Chronic β-adrenergic stress contributes to cardiomyopathy in rodents with collagen-induced arthritis

Patients with rheumatoid arthritis (RA) have a much higher incidence of cardiac dysfunction, which contributes to the high mortality rate of RA despite anti-arthritic drug therapy. In this study, we investigated dynamic changes in cardiac function in classic animal models of RA and examined the potential effectors of RA-induced heart failure (HF). Collagen-induced arthritis (CIA) models were established in rats and mice. The cardiac function of CIA animals was dynamically monitored using echocardiography and haemodynamics. We showed that cardiac diastolic and systolic dysfunction occurred in CIA animals and persisted after joint inflammation and that serum proinflammatory cytokine (IL-1 beta, TNF-alpha) levels were decreased. We did not find evidence of atherosclerosis (AS) in arthritic animals even though cardiomyopathy was significant. We observed that an impaired cardiac beta(1)AR-excitation contraction coupling signal was accompanied by sustained increases in blood epinephrine levels in CIA rats.

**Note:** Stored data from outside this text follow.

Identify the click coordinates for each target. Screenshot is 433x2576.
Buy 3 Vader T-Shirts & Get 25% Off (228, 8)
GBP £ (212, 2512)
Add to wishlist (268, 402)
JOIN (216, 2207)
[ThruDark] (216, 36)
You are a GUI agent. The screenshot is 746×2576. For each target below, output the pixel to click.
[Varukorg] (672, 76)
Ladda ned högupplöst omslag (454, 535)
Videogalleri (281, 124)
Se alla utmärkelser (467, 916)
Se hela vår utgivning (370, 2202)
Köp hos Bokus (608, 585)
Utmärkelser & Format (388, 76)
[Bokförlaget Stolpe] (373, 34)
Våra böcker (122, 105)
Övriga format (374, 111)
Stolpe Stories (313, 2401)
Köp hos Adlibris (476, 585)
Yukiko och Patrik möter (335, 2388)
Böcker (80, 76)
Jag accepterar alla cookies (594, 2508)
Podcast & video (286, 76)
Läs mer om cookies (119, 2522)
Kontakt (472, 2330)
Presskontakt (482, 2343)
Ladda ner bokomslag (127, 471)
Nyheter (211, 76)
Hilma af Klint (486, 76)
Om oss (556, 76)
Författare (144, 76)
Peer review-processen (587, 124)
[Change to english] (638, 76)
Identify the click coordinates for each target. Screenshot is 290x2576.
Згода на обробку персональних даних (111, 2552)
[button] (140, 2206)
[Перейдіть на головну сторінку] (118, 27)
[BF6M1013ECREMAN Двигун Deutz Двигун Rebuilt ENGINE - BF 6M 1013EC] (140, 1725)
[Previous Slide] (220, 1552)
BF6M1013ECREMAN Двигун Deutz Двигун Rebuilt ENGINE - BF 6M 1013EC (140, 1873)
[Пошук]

Furthermore, serum epinephrine concentrations were positively correlated with the heart failure biomarker NT-proBNP in RA patients (r(2)=+0.53, P < 0.0001). In CIA mice, treatment with the nonselective beta AR blocker carvedilol (2.5 mg.kg(-1).d(-1), for 4 weeks) or the specific GRK2 inhibitor paroxetine (2.5 mg.kg(-1).d(-1), for 4 weeks) effectively rescued heart function. We conclude that chronic and persistent beta-adrenergic stress in CIA animals is a significant contributor to cardiomyopathy, which may be a potential target for protecting RA patients against HF.